▶ [Activity] Everything from the first line of the records to the line containing "This screenshot has width=937, height=640.", inclusive, is to be extracted exactly, and nothing more.
====
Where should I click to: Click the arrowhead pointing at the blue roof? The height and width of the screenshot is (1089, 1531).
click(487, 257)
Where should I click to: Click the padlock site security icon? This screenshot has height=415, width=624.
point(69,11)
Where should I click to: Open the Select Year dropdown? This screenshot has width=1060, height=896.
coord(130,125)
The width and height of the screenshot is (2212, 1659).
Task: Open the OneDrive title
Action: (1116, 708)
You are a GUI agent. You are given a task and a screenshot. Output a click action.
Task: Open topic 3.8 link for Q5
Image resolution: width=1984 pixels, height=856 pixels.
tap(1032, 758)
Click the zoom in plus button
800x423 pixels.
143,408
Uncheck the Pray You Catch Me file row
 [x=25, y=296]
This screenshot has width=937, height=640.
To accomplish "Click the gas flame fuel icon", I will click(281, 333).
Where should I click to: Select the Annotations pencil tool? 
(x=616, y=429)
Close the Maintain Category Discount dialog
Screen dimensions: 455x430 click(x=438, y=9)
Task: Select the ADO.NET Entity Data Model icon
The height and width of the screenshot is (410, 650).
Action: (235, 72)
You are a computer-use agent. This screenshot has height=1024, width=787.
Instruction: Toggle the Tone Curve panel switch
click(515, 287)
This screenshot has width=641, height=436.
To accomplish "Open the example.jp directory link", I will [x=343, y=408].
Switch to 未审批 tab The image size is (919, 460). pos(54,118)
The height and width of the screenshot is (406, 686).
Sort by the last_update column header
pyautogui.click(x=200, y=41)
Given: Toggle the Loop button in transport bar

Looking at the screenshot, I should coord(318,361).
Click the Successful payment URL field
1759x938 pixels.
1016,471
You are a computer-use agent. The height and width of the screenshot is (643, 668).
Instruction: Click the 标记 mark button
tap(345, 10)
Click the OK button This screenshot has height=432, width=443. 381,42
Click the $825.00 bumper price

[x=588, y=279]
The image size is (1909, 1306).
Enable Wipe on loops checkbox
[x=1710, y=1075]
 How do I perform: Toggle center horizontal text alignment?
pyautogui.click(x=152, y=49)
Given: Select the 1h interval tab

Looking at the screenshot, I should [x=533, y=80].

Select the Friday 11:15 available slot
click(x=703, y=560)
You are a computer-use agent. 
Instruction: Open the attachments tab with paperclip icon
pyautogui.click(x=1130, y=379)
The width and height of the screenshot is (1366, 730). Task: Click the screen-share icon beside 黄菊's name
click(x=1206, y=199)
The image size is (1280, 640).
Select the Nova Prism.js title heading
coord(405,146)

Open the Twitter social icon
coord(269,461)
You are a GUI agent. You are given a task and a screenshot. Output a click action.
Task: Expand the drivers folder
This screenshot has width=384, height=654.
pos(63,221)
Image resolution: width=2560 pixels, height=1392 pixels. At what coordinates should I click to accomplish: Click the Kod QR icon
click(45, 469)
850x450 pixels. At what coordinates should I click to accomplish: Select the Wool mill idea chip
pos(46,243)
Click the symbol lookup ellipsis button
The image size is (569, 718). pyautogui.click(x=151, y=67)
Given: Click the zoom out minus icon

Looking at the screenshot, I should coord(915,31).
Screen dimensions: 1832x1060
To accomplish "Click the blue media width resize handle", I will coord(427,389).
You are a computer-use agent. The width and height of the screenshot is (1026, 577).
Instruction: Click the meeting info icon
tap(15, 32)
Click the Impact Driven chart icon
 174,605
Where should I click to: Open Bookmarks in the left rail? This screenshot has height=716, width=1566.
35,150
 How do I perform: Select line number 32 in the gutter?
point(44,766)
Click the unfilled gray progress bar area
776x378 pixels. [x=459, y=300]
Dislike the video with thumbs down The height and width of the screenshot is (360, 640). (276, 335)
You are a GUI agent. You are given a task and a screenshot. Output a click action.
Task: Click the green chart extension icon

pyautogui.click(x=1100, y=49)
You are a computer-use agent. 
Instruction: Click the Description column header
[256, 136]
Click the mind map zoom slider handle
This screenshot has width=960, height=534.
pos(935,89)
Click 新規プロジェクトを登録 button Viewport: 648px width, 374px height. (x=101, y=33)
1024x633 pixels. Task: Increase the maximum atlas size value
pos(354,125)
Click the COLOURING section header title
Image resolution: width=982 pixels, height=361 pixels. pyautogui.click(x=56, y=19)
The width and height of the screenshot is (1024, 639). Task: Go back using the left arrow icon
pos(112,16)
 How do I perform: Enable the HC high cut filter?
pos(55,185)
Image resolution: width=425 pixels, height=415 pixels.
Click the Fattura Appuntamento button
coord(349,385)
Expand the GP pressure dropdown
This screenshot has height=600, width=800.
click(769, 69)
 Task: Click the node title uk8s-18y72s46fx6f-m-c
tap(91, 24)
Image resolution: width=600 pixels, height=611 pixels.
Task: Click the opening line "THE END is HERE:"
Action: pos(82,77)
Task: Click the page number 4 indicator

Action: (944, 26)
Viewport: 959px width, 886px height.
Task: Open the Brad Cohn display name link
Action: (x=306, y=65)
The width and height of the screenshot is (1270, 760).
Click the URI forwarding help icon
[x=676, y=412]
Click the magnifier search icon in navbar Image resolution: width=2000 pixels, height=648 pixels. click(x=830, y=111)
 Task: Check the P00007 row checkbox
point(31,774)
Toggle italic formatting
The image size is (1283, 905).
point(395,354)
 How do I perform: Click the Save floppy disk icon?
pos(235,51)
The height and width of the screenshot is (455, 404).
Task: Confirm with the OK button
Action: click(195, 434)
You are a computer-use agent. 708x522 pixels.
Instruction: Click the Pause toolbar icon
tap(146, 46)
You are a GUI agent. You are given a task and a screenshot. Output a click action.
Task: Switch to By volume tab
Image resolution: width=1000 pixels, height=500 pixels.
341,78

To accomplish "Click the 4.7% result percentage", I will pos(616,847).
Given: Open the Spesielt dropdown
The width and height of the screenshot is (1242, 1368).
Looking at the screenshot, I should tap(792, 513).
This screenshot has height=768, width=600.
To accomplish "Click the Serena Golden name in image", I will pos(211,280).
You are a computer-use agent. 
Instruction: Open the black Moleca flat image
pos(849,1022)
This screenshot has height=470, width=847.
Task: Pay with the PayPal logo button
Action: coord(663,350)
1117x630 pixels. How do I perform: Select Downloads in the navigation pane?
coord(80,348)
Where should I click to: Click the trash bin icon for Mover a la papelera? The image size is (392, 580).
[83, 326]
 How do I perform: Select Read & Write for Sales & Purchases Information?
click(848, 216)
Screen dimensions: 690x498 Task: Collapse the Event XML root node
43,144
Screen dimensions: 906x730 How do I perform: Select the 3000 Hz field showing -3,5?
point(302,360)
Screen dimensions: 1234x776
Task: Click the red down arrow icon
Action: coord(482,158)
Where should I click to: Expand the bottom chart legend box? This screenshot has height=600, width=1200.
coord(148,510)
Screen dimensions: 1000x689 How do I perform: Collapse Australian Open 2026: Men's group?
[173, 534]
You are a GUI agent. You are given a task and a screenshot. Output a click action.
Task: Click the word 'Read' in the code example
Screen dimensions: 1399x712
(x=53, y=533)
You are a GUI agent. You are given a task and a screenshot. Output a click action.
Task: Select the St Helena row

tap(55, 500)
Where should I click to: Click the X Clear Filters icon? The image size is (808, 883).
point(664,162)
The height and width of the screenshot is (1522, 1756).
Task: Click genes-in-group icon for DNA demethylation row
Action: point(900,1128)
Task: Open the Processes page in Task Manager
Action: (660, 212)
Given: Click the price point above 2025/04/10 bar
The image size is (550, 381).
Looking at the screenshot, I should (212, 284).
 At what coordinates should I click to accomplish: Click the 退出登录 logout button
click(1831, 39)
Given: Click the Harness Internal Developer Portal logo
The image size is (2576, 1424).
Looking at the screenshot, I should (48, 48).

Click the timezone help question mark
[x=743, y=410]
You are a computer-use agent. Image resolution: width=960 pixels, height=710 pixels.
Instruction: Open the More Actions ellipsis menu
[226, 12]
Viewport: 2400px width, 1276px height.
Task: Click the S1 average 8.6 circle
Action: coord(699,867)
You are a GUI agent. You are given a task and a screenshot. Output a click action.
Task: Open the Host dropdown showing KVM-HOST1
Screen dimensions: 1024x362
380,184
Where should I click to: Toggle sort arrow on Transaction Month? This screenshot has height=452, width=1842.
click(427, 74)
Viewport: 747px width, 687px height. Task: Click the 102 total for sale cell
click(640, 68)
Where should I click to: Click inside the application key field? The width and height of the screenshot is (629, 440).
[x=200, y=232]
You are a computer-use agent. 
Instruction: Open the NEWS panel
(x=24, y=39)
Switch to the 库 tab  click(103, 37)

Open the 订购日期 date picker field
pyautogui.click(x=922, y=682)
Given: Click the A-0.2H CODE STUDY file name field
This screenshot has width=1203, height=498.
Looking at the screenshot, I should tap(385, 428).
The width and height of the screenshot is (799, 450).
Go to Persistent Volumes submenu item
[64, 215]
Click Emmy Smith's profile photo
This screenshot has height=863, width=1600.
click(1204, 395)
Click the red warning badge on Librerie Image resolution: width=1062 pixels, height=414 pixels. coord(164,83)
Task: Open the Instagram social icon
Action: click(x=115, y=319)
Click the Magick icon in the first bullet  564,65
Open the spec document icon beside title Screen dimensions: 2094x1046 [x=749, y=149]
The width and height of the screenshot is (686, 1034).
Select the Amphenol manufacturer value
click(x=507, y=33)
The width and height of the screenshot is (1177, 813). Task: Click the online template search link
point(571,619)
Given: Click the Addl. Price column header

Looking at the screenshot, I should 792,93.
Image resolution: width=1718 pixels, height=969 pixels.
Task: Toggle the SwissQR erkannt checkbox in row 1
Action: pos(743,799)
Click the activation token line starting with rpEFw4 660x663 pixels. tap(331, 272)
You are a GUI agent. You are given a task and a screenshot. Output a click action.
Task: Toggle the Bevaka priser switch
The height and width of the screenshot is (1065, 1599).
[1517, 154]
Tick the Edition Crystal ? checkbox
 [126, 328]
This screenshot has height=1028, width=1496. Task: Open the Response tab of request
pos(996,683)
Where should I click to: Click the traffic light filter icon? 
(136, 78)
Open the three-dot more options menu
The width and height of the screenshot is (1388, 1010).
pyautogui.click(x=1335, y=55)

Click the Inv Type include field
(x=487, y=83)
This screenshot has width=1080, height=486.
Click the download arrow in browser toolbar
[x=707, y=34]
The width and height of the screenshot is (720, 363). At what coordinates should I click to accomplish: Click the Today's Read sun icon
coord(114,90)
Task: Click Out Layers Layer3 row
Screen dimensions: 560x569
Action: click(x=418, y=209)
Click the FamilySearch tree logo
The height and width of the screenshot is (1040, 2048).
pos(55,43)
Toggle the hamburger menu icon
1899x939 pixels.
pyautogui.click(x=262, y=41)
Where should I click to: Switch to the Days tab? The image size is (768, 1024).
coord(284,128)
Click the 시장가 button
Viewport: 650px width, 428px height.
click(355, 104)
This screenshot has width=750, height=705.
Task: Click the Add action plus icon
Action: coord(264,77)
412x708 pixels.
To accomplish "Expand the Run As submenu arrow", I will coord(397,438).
====
▶ [Answer]
Where should I click to: Click the arrowhead pointing at the blue roof? The height and width of the screenshot is (1089, 1531).
click(487, 257)
Where should I click to: Click the padlock site security icon? This screenshot has height=415, width=624.
point(69,11)
Where should I click to: Open the Select Year dropdown? This screenshot has width=1060, height=896.
coord(130,125)
The width and height of the screenshot is (2212, 1659).
Task: Open the OneDrive title
Action: (1116, 708)
You are a GUI agent. You are given a task and a screenshot. Output a click action.
Task: Open topic 3.8 link for Q5
Image resolution: width=1984 pixels, height=856 pixels.
tap(1032, 758)
Click the zoom in plus button
800x423 pixels.
143,408
Uncheck the Pray You Catch Me file row
 [x=25, y=296]
This screenshot has width=937, height=640.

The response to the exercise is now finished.